The invention provides methods, extraction reagents and kits for RNA isolation from eukaryotic cells such as plant or animal cells, where a phenol, a phenol solubilizer, a chelator and a nonionic detergent are used in the extraction reagent to replace the need for chaotropes and/or RNase inhibitors.

Description

BACKGROUND OF THE INVENTION

1. Field of the Invention

The present invention is in the field of molecular biology. The invention relates to improved methods, extraction reagents and kits for isolating RNA from eukaryotic cells, such as plant or animal cells.

2. Related Art

RNA isolation reagents and methods have been developed for isolating RNA, preferably cytoplasmic RNA and mRNA, from animal cells. These reagents and methods, when applied to the isolation of RNA from plant materials and plant cells, suffer from problems involving: the presence of Mg ⁺⁺ ions which degrade RNA; co-isolation of polysaccharides with RNA when strong chaotropic salts or ionic detergents are used; and the use of high salt concentrations requiring additional precipitationlredissolving steps. These methods give unsatisfactory results when applied to the isolation of RNA from plants.

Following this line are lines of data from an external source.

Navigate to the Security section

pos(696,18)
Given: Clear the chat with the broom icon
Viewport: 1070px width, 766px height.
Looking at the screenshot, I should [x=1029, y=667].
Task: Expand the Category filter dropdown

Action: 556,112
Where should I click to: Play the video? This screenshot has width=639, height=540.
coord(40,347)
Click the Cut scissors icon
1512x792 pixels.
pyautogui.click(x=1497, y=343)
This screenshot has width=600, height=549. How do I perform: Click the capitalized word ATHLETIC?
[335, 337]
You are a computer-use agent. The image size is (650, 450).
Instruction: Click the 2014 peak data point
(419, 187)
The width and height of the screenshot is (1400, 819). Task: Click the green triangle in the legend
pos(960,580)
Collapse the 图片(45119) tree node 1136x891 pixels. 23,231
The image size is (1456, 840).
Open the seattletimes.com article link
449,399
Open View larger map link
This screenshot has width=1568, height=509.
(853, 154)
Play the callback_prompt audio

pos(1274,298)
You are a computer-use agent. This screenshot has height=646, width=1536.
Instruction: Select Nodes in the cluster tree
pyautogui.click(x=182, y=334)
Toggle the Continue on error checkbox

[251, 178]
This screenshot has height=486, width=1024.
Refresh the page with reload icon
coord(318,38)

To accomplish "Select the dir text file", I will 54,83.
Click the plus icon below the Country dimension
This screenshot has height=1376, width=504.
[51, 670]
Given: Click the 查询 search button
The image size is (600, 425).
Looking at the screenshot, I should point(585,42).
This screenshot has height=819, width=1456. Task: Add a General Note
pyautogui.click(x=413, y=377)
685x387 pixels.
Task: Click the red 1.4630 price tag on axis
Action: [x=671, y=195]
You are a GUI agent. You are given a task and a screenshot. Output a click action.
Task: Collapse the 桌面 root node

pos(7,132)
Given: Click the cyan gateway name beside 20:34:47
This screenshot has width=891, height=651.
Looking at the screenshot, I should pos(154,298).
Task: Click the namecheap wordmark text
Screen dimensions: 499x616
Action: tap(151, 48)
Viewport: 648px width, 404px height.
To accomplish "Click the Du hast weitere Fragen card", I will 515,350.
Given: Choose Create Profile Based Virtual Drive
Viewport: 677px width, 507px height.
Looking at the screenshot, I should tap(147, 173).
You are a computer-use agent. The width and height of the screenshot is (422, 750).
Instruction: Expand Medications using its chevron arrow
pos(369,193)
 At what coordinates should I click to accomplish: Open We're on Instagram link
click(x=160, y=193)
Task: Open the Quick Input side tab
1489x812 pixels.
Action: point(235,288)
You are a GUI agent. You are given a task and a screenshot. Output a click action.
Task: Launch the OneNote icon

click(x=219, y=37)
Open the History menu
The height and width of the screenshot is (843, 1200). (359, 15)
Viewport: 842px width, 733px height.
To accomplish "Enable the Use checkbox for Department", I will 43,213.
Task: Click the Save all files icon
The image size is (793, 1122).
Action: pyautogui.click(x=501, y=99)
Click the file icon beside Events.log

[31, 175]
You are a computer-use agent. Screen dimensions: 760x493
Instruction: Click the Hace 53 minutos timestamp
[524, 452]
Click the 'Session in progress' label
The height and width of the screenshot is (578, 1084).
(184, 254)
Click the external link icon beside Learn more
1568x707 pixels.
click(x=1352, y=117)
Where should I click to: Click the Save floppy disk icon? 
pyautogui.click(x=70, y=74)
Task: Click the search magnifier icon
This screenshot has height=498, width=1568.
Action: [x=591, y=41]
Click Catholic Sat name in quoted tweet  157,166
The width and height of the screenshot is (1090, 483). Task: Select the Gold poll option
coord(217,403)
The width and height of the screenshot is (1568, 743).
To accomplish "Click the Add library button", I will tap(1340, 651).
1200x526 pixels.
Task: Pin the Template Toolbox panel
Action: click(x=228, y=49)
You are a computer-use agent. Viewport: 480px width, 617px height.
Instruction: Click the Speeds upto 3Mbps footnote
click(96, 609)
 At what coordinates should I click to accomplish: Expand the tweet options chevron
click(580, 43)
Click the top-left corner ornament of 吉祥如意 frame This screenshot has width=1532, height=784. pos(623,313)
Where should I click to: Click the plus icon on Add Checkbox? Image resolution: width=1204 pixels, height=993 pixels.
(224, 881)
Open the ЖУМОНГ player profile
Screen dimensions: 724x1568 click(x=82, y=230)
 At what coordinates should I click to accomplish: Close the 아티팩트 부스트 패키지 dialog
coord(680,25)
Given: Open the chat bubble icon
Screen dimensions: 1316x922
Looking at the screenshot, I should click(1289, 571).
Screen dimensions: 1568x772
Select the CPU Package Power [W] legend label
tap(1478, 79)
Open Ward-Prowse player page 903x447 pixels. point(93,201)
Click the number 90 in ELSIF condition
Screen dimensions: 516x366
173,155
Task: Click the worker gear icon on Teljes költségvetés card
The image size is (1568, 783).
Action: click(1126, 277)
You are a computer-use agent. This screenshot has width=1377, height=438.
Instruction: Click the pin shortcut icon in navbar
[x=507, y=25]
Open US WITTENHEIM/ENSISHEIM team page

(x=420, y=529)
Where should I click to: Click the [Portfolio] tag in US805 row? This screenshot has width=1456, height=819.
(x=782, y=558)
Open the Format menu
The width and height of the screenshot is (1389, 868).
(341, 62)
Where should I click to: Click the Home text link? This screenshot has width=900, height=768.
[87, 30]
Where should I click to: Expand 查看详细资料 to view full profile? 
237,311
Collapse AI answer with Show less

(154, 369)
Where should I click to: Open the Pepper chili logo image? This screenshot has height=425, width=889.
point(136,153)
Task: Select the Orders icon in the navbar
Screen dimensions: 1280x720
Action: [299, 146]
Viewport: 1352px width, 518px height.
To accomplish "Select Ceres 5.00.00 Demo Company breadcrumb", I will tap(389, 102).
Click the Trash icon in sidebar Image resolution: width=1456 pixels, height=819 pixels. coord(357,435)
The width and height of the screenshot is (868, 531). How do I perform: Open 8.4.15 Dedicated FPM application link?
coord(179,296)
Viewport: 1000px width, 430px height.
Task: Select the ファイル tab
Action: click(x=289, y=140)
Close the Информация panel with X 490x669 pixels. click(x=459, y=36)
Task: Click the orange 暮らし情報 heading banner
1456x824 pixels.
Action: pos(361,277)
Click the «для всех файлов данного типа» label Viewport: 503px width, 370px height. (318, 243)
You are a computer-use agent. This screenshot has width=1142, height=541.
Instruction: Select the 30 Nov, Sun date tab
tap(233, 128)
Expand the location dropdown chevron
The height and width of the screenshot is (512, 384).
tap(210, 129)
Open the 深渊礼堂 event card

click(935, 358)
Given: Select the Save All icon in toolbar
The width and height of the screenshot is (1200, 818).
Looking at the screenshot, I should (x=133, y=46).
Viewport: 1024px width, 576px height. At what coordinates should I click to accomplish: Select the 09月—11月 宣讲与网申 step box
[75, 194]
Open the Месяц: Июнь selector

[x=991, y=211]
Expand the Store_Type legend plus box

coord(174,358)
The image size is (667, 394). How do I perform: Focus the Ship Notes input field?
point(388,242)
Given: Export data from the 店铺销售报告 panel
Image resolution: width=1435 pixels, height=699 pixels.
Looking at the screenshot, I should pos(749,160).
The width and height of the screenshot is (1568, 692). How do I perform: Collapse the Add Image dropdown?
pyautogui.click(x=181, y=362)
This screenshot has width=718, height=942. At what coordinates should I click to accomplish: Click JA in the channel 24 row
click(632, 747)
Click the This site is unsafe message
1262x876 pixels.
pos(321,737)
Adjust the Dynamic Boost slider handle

U.S. Pat. Nos. 5,346,994 and 4,843,155 disclose the use of extraction reagents having chaotropic salts (e.g., guanidinium isothiocyanate and ammonium isothiocyanate in high concentration (0.5-3M)), which completely disrupts cells and their nuclei, releasing RNA, DNA, proteins, membranous materials, and soluble polysaccharides into the extraction media. By virtue of the acidity and high salt concentration of the extraction media, the DNA precipitates out and is removed along with any insoluble cell debris during the centrifugation step.

Similar protocols are disclosed in Lewin, B. M., Genes III, John Wiley & Sons, publishers, New York, N.Y. (1990); Sambrook et al., Molecular Cloning: A Laboratory Manual, Second edition, Cold Spring Harbor Laboratory, Cold Spring Harbor, N.Y. (1989); and Ausubel et al., Current Protocols in Molecular Biology, Wiley Interscience, N.Y. (1987-1996).

The presence of chlorophyl and increased amounts of polysaccharides in plants provides additional problems for RNA isolation from such samples. In particular, the conventional use of chaotropic agents results in co-isolation of polysaccharides with the purified RNA. As plant cells have higher concentrations of polysaccharides, this problem is exacerbated by using known RNA isolation methods.

Furthermore, chlorophyl is broken down when plant cells are subjected to known RNA isolation methods and Mg ⁺⁺ ions are released from the chlorophyl. The Mg⁺⁺ ions react with RNA and degrade it, reducing the yield and at least partially destroying the integrity of the RNA sequence.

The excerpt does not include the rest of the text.